Quoted passage
Geospatial Analysis of NYC Crime Data with GridDB

GridDB Community Edition 4.1 and newer feature a Geometry data type that allows developers to combine both Time Series and Geospatial analysis in their applications. We’ve covered GridDB’s Geometry features before in our posts on Using Geometry Values with GridDB and Geometry Data Applications.

This blog post delves into practical use of the Geometry data type by looking at New York City’s historical crime complaint data. This data provides Latitude and Longitude of reported crimes so we will be using GridDB to see in what area a complaint occurred in. After demonstrating how to ingest the crime data from NYC Open Data, we’ll look at seeing how the amount of crime differs month to month in Central Park. We will also load external polygon data by seeing complaint counts in individual precincts.

Exercise 1
Return the records from the line containing "Task: Toggle High Importance for the message" through the line containing "Action: tap(82, 1115)", reproducing each line unchanged.

Data to use

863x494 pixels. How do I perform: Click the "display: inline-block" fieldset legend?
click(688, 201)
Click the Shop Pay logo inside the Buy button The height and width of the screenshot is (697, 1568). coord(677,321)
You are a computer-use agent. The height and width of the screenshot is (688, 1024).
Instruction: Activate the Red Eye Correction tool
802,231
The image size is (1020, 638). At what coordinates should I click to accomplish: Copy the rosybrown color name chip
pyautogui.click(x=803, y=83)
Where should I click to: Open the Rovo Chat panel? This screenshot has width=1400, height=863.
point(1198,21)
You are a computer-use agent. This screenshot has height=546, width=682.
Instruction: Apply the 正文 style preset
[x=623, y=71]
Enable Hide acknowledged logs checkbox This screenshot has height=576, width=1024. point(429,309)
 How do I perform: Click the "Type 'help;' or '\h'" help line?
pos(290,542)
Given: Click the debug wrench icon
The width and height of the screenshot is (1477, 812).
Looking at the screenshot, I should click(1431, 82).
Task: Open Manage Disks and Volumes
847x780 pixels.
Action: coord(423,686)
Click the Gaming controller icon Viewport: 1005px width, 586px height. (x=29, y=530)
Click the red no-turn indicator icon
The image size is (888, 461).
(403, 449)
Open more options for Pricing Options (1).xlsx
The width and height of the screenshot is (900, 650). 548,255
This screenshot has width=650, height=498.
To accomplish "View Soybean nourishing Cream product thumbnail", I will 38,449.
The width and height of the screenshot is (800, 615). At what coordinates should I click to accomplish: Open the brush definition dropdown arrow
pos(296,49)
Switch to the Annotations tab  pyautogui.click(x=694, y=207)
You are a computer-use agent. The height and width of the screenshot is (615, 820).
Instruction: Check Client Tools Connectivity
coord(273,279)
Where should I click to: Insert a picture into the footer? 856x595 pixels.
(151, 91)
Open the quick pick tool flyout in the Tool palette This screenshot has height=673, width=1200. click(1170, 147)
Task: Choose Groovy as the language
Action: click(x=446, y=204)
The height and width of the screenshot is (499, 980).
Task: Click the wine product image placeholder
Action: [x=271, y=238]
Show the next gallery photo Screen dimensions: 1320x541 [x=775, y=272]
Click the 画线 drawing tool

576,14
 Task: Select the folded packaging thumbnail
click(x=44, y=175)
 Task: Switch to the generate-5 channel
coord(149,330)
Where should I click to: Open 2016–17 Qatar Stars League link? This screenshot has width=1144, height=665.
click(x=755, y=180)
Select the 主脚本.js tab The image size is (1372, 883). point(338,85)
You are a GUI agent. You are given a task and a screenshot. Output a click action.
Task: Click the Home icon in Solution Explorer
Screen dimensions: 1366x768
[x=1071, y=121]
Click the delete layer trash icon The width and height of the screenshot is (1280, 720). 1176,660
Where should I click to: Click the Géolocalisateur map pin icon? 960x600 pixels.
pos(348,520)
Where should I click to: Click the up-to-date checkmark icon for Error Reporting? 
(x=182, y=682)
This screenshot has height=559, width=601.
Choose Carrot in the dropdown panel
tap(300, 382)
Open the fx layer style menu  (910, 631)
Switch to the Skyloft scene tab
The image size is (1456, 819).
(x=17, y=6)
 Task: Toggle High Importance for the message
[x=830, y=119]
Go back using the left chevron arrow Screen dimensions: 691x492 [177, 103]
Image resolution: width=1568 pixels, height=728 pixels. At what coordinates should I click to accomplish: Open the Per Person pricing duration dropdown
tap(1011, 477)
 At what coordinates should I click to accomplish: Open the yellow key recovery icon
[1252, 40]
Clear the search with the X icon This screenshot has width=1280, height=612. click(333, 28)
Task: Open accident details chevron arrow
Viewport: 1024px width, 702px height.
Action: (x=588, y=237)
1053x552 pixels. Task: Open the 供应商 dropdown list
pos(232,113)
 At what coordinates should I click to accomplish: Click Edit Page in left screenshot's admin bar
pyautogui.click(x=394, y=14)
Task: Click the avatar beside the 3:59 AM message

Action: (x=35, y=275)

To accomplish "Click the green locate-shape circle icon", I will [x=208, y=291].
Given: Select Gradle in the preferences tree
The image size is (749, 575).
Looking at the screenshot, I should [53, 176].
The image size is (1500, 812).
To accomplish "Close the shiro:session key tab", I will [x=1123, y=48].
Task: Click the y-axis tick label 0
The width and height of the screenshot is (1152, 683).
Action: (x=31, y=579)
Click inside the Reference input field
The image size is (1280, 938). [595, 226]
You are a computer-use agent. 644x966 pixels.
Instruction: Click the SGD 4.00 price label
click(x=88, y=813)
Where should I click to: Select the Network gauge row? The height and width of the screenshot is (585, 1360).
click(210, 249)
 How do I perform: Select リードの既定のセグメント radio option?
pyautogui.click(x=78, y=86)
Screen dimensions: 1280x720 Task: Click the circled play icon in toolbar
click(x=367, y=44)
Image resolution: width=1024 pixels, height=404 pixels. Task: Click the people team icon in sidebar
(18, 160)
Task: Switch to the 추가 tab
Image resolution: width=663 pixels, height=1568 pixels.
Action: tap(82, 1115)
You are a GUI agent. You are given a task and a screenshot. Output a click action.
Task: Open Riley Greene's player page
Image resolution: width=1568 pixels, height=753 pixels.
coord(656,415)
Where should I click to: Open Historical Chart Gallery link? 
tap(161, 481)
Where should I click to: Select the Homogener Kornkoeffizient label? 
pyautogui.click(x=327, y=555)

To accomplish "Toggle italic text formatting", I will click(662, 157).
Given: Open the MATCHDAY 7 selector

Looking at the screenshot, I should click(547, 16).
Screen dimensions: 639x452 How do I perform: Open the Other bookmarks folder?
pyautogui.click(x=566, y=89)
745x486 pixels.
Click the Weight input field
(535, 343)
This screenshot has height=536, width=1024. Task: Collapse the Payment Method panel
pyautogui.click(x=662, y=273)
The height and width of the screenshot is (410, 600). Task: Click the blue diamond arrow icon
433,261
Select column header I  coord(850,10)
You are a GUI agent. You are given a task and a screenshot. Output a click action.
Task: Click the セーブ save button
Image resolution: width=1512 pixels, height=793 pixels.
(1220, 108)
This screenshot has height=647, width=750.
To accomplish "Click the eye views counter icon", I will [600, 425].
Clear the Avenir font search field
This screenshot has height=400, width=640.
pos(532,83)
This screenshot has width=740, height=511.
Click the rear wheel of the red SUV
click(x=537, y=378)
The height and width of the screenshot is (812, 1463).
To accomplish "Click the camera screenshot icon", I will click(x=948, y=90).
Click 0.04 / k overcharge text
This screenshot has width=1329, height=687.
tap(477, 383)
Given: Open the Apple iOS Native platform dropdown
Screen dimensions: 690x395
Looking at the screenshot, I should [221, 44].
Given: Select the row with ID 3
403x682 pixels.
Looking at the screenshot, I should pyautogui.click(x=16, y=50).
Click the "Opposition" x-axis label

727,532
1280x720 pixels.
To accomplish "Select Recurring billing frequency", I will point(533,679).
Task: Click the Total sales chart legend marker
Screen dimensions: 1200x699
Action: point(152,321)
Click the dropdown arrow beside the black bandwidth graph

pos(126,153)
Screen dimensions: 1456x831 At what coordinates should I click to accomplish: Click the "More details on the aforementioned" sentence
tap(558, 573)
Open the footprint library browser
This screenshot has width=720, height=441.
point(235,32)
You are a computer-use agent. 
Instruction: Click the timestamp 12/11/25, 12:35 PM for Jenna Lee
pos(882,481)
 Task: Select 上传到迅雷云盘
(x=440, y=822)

Exercise 2
Answer these questions from the post on NYC crime data with GridDB:
(a) Which GridDB Community Edition versions include the Geometry data type?
(b) From what source does the post ingest the crime data?
(c) In which park does the post examine how crime differs month to month?

Final answer 1
 Task: Toggle High Importance for the message
[x=830, y=119]
Go back using the left chevron arrow Screen dimensions: 691x492 [177, 103]
Image resolution: width=1568 pixels, height=728 pixels. At what coordinates should I click to accomplish: Open the Per Person pricing duration dropdown
tap(1011, 477)
 At what coordinates should I click to accomplish: Open the yellow key recovery icon
[1252, 40]
Clear the search with the X icon This screenshot has width=1280, height=612. click(333, 28)
Task: Open accident details chevron arrow
Viewport: 1024px width, 702px height.
Action: (x=588, y=237)
1053x552 pixels. Task: Open the 供应商 dropdown list
pos(232,113)
 At what coordinates should I click to accomplish: Click Edit Page in left screenshot's admin bar
pyautogui.click(x=394, y=14)
Task: Click the avatar beside the 3:59 AM message

Action: (x=35, y=275)

To accomplish "Click the green locate-shape circle icon", I will [x=208, y=291].
Given: Select Gradle in the preferences tree
The image size is (749, 575).
Looking at the screenshot, I should [53, 176].
The image size is (1500, 812).
To accomplish "Close the shiro:session key tab", I will [x=1123, y=48].
Task: Click the y-axis tick label 0
The width and height of the screenshot is (1152, 683).
Action: (x=31, y=579)
Click inside the Reference input field
The image size is (1280, 938). [595, 226]
You are a computer-use agent. 644x966 pixels.
Instruction: Click the SGD 4.00 price label
click(x=88, y=813)
Where should I click to: Select the Network gauge row? The height and width of the screenshot is (585, 1360).
click(210, 249)
 How do I perform: Select リードの既定のセグメント radio option?
pyautogui.click(x=78, y=86)
Screen dimensions: 1280x720 Task: Click the circled play icon in toolbar
click(x=367, y=44)
Image resolution: width=1024 pixels, height=404 pixels. Task: Click the people team icon in sidebar
(18, 160)
Task: Switch to the 추가 tab
Image resolution: width=663 pixels, height=1568 pixels.
Action: tap(82, 1115)

Final answer 2
(a) Version 4.1 and newer.
(b) NYC Open Data.
(c) Central Park.